### TASK OBJECTIVE
Retrieve every line from the records in which the word "will" occurs.

### DATASET CONTENT
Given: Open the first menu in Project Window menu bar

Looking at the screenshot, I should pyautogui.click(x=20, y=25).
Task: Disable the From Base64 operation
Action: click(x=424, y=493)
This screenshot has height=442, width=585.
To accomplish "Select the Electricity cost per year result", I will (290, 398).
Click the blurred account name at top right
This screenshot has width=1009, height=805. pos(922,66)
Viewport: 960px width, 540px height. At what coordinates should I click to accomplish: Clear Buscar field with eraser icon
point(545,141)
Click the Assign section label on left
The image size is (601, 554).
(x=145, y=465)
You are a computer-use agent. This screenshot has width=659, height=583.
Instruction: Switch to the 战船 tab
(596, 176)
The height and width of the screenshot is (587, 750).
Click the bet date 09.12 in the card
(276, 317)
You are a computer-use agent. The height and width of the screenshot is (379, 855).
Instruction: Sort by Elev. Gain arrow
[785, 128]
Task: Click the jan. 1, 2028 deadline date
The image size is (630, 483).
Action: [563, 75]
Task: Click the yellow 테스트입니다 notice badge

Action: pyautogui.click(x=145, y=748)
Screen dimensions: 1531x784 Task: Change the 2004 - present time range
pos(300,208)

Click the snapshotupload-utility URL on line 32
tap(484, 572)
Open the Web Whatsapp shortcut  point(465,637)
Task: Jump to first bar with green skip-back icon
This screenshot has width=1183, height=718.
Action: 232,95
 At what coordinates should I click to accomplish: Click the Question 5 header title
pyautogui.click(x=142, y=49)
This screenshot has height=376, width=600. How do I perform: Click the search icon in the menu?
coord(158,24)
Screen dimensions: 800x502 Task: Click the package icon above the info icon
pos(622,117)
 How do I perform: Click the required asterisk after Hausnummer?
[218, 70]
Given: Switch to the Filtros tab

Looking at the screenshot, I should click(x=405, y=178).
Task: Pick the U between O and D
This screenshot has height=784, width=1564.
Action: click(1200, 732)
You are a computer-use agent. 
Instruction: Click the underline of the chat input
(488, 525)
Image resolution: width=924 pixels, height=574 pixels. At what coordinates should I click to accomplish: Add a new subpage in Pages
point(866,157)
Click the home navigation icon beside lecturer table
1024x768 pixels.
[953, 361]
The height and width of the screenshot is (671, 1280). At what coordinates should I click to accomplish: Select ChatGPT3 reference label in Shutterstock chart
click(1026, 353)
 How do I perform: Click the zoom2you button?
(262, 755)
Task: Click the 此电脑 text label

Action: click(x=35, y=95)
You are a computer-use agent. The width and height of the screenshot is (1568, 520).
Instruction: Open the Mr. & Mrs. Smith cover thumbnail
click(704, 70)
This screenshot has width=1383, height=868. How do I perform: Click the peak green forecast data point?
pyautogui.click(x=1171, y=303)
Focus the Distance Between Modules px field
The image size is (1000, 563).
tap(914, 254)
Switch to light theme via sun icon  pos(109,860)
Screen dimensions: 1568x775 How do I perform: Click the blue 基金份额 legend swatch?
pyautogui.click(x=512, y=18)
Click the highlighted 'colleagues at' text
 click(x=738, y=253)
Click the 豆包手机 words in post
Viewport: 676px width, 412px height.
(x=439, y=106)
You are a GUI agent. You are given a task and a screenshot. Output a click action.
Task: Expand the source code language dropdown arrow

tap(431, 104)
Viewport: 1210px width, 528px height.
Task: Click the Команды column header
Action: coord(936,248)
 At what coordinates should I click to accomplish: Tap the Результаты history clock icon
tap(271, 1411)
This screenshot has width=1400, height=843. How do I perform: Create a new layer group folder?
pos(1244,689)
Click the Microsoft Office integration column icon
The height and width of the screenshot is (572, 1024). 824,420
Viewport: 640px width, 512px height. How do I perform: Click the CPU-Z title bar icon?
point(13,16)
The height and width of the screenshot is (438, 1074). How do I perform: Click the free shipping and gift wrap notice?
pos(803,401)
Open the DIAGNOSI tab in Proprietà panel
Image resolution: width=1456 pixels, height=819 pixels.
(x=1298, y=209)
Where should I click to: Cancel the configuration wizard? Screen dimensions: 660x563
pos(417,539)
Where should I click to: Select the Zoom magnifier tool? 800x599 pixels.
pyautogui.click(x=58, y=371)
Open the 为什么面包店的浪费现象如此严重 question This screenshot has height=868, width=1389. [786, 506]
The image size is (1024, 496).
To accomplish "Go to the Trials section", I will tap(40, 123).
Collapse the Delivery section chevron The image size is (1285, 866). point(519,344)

### TASK OUTPUT
To accomplish "Select the Electricity cost per year result", I will (290, 398).
To accomplish "Go to the Trials section", I will tap(40, 123).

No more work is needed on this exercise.